Apple Sees 4Q Sales, Earnings Gains

For the quarter, the Cupertino, Calif.-based company reported a profit of $44 million, or 11 cents per share, vs. a loss of $45 million, or 12 cents per share, a year ago. Its fourth-quarter 2003 earnings topped a First Call/Thomson Financial consensus forecast of about 7 cents per share.

Sales in the 2003 fourth quarter totaled nearly $1.72 billion, up 19 percent year over year from $1.44 billion. Gross margins rose to 26.6 percent from 26.4 percent over that time period.

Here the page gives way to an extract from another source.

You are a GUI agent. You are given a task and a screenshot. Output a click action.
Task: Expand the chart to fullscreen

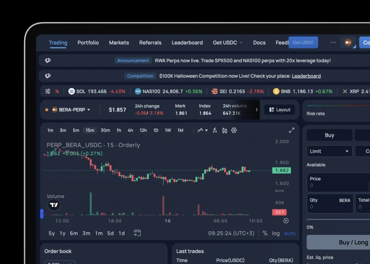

Apple said it shipped 787,000 Macintosh computers during fourth-quarter 2003, up 7 percent from 734,000 in the year-earlier quarter. Products showing unit-sales gains included PowerBook notebooks (up 203 percent) and Power Mac desktops (up 26 percent). In addition, the company sold 336,000 iPod units in the quarter, up 140 percent from 53,000 a year earlier, and saw revenue gains in peripherals (up 55 percent) and software (up 13 percent). Unit sales fell for iMac desktops (down 20 percent) and iBook notebooks (down 25 percent) year over year.

For the year, Apple said it generated earnings of $69 million on revenue of $6.21 billion, up from a profit of $65 million on sales of $5.74 billion in fiscal 2002.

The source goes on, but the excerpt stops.